Monday, March 30, 2009

Technology

Technology evidently hates me right now. And the feeling is going to be mutual soon.

Sunday, March 29, 2009

Chains be broken

While the congregation sang the song 'You'll come', I witnessed the most amazing baptism so far. It wasn't the procedure that amazed me, it was the fact that God's presence filled the room.

It was so heart warming to be able to part of that spectacular moment.

You'll Come

I have decided
I have resolved
To wait upon You Lord
My rock and Redeemer
Shield and reward
I'll wait upon You Lord

As surely as the sun will rise
You'll come to us
Certain as the dawn appears

You'll come
Let Your glory fall as You respond to us
Spirit rain
Flood into our thirsty hearts again
You'll come
You'll come

We are not shaken
We are not moved
We wait upon You Lord
Mighty deliverer
Triumph and truth
We wait upon You Lord

As surely as the sun will rise
You'll come to us
Certain as Your word endures

You'll come
Let Your glory fall as You respond to us
Spirit rain
Flood into our thirsty hearts again
You'll come
You'll come

Chains be broken
Lives be healed
Eyes be opened
Christ is revealed

Saturday, March 28, 2009

Matthew 16:26

"What good will it be for a man if he gains the whole world, yet forfeits his soul? "
Matthew 16:26


Somehow I keep seeing this verse today, in many various places.

Today I discovered that the files on my external hard disk are most probably corrupted; I was devastated. I felt so much frustration, so much anger. And due to no better outlet (or due to me not looking for a better outlet), I punched the wall (a few times and my knuckles do hurt) and ended up crying everything out.

* **Given data**:
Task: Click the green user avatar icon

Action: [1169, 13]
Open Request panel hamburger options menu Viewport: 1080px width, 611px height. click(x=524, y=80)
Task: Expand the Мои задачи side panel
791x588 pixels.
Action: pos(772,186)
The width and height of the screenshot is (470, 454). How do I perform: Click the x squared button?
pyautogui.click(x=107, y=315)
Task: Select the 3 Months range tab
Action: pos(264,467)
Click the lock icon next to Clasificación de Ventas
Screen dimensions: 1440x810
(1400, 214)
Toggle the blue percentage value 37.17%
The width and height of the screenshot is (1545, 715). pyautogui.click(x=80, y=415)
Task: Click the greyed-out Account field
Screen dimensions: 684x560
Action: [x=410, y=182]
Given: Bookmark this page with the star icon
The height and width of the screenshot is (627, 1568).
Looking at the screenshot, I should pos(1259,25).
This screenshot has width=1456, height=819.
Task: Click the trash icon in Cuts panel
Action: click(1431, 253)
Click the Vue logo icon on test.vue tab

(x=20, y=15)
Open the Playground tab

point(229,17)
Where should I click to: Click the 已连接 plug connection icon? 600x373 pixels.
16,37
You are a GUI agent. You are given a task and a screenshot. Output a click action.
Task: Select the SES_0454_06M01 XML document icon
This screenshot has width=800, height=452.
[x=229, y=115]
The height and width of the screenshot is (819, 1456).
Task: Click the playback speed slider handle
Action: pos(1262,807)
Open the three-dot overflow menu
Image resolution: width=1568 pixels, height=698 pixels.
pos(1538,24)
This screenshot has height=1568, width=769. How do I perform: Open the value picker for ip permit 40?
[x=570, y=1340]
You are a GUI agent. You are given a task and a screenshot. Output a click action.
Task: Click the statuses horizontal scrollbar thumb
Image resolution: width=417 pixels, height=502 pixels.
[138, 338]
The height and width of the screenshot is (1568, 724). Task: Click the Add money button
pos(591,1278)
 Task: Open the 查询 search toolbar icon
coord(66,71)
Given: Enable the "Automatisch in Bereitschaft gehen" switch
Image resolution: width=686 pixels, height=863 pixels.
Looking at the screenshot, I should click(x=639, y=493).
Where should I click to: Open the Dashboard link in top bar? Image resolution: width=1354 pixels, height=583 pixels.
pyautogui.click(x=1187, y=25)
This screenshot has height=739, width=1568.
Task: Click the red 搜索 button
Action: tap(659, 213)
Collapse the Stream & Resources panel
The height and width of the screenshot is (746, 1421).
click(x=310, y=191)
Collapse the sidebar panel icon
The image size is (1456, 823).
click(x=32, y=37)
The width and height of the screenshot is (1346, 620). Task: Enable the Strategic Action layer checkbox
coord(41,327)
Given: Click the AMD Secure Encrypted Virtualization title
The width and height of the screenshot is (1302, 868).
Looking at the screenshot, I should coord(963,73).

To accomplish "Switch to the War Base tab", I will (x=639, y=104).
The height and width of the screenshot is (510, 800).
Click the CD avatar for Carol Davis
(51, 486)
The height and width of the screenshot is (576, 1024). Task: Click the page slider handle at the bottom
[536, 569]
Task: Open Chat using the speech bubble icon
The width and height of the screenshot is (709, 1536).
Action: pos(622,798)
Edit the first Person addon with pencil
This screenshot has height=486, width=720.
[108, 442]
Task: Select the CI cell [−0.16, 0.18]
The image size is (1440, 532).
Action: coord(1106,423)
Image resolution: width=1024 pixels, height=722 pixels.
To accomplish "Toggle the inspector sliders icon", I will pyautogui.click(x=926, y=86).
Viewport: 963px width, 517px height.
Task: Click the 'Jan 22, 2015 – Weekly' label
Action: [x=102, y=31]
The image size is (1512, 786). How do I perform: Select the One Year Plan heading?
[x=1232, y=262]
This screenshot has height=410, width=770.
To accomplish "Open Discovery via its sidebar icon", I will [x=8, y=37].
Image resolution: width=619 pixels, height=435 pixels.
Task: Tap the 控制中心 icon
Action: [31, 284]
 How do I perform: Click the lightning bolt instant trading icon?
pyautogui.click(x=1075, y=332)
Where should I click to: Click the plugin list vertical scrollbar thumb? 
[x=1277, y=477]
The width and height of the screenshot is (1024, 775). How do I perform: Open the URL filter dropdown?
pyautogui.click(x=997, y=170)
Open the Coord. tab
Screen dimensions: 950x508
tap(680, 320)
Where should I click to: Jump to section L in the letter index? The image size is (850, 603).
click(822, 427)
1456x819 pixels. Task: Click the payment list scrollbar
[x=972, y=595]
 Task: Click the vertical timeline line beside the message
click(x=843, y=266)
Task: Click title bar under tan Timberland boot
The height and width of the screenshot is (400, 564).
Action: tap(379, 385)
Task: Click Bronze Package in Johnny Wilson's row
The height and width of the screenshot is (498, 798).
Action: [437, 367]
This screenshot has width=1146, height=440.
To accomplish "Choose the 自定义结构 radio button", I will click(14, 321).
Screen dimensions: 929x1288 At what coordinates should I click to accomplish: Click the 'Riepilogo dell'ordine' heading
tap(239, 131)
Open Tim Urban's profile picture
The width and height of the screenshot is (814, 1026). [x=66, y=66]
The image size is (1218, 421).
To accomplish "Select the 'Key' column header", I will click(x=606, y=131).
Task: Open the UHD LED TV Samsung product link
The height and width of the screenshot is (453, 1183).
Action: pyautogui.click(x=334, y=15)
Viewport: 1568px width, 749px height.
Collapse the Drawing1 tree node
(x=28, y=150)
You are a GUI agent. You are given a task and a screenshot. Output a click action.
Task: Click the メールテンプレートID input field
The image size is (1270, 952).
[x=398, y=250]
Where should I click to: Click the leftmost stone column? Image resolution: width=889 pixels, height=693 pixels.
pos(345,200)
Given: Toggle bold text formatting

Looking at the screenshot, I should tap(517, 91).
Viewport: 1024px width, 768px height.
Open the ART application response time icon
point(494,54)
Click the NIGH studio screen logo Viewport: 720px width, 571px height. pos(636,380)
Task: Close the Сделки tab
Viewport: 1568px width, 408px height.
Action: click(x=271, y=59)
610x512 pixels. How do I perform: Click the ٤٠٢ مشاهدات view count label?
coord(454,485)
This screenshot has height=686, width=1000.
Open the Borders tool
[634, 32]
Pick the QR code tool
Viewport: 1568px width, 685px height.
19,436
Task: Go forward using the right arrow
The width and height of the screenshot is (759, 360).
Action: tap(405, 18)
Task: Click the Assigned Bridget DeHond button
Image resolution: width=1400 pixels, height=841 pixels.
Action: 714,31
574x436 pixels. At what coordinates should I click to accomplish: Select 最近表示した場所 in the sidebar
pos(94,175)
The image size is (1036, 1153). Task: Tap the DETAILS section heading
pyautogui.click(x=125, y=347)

* **Problems and tasks**:
1. Please answer these about the blog excerpt, one line each, marked to match:
(a) What song was the congregation singing during the baptism?
(b) Which Bible verse did the writer keep seeing on March 28?
(c) What did the writer find out about the files on the external hard disk?
2. Count the lines in the entries that contain the string "resolution", treating uppercase and lowercase as different. Reply with the number only.

* **Answers for the tasks**:
1.
(a) 'You'll come'
(b) Matthew 16:26
(c) They are most probably corrupted.

2. 8